Pour conclure la discussion, la salle a eu l’occasion de poser quelques questions. Pour faire court, la question de la coopération avec les amateurs a été soulevée, Nicolas Penedo expliquant qu’Animeland est toujours nourri d’amateurs à l’heure actuelle, mais qu’il y a des difficultés d’échange : c’est une communauté visuelle, mais pas très intellectuelle. Pour ce qui est de la réception du manga : il n’est pas bien vu de lire des mangas au Japon, ce n’est que très récemment que le gouvernement à décidé d’utiliser ce que l’on appelle le soft power. C’est la même chose en France, il y a un problème de génération, le manga finira par se démocratiser aussi dans les esprits. Pour l’instant, il faut savoir que ce sont 5 titres qui représentent à eux seuls 50% des ventes, et Naruto représente 1 vente sur 6. On peut espérer que ce genre de disproportion se résorbe un peu quand même dans l’avenir.
Voilà, c’est ici que le débat s’est arrêté.
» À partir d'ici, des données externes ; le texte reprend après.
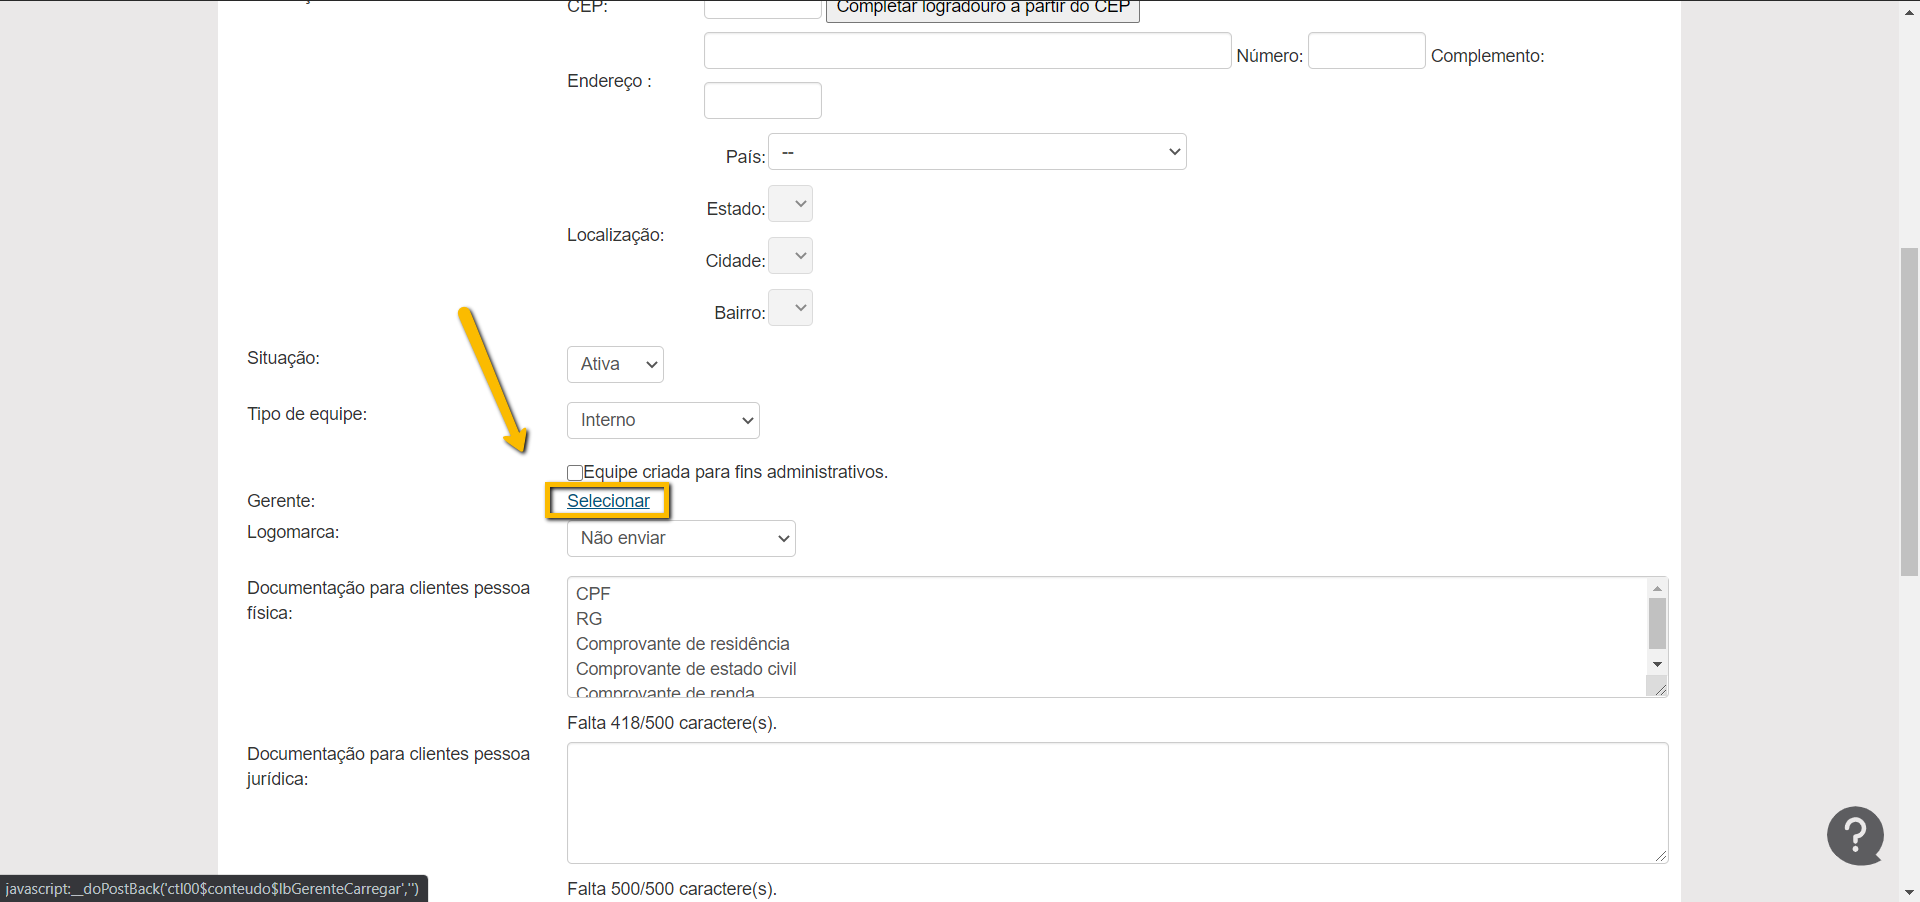This screenshot has height=902, width=1920.
Task: Open the Cidade dropdown
Action: click(790, 256)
Non sans humour, et ne manquant pas de sens de l’autodérision, Sébastien Langevin a simplement conclu en posant la question de façon un peu théâtrale : « Alors, la critique de manga est-elle nulle ? Réponse : oui ! ». Espérons en tout cas que la critique manga conserve cet état d’esprit encore longtemps…
1 NDLR : Revue fondée en 2003 et pilotée par des rédacteurs d'Animeland, qui proposait un contenu nettement plus exigeant en terme d'analyse, mais qui a très vite coulé faute de lecteurs.